HPDC Coffee Talk 2: „Wo geht die Reise hin?“ über aktuelle Themen mit den Entscheidern der Branche
Die weltweite Entwicklung der Aluminium-Druckgussindustrie ist aktuell in einem turbulenten Umfeld und befindet sich an einem historischen Meilenstein. Zu keinem Zeitpunkt der letzten 50 Jahre sind jemals so viele Herausforderungen und bedeutende Ereignisse gleichzeitig aufgetreten, wie das aktuell der Fall ist.
In einer Serie von 3 Coffee-Talks diskutiert Johannes Messer Consulting mit 4 Entscheidern der HPDC-Branche, wirtschaftliche, technologische und internationale Themen im Kontext der aktuellen Herausforderungen.
Das Thema des zweiten Talks:
„Wo geht die Reise technologisch hin für die europäische Aluminium Druckguss Branche? “
Messer: Sie haben schon das Thema technologische Entwicklung angesprochen. Ich habe einmal in einer anderen Runde gesagt, wir Europäer sind Weltmeister im Entwickeln, die anderen im Industrialisieren.
Wiedenegger: Ich glaube auch, dass unser wesentliches Problem nicht die fehlenden Innovationen sind. Mit der Industrialisierung der Innovationen tun wir uns häufig schwerer. Als Beispiel möchte ich das Thema Einsatz von additiv gefertigten Formeinsätzen nennen. In vielen Fällen sind die technologischen und wirtschaftlichen Vorteile offensichtlich (Standzeit, Zykluszeit, Qualität, …) der Kunde ist jedoch nicht immer zu überzeugen.
Heinrich: Das Thema ist mir nicht unbekannt. Auch wir Formenbauer haben immer wieder das Problem, dass es uns nicht gelingt Vorteile technologischer und wirtschaftlicher Innovationen am Ende auch in unseren Formen zu vermarkten.
Müller: Aus Diskussionen mit Ihnen allen weiß ich, dass wir das Thema ähnlichsehen. Auch wir Gießer sind von häufig von Innovationen bzw. neuen Technologien überzeugt. Die Herausforderungen sind aber oft höhere Investitionen und zusätzlicher Aufwand (Ressourcen) bei der Einführung, sowie natürlich ein „Rest-Erfolgs-Risiko“.

**AUFGABENSTELLUNG:**
1 > Drucke aus dem Text über den Coffee Talk die Stelle von „Das Thema des“ bis einschließlich „immer zu überzeugen.“ wortgetreu ab.
2 > Beantworte diese Fragen zum Text über den Coffee Talk:
(a) Mit wie vielen Entscheidern der HPDC-Branche diskutiert Johannes Messer Consulting?
(b) Welches Beispiel nennt Wiedenegger für die schwierige Industrialisierung von Innovationen?
(c) Welche Herausforderungen nennt Müller bei der Einführung neuer Technologien?
Die Auflistung ist eigenständiges Material und gehört nicht zum Text über den Coffee Talk.

**DATENTEIL:**

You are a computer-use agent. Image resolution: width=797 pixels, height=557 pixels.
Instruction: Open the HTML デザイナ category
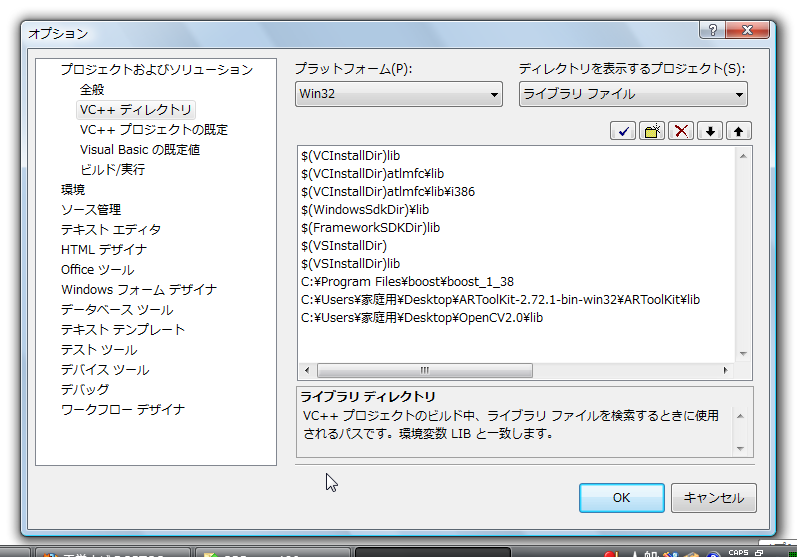[x=104, y=250]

**LÖSUNGEN:**
1 >
Das Thema des zweiten Talks:
„Wo geht die Reise technologisch hin für die europäische Aluminium Druckguss Branche? “
Messer: Sie haben schon das Thema technologische Entwicklung angesprochen. Ich habe einmal in einer anderen Runde gesagt, wir Europäer sind Weltmeister im Entwickeln, die anderen im Industrialisieren.
Wiedenegger: Ich glaube auch, dass unser wesentliches Problem nicht die fehlenden Innovationen sind. Mit der Industrialisierung der Innovationen tun wir uns häufig schwerer. Als Beispiel möchte ich das Thema Einsatz von additiv gefertigten Formeinsätzen nennen. In vielen Fällen sind die technologischen und wirtschaftlichen Vorteile offensichtlich (Standzeit, Zykluszeit, Qualität, …) der Kunde ist jedoch nicht immer zu überzeugen.

2 >
(a) Mit 4 Entscheidern.
(b) Den Einsatz von additiv gefertigten Formeinsätzen.
(c) Höhere Investitionen, zusätzlichen Aufwand (Ressourcen) bei der Einführung und ein „Rest-Erfolgs-Risiko“.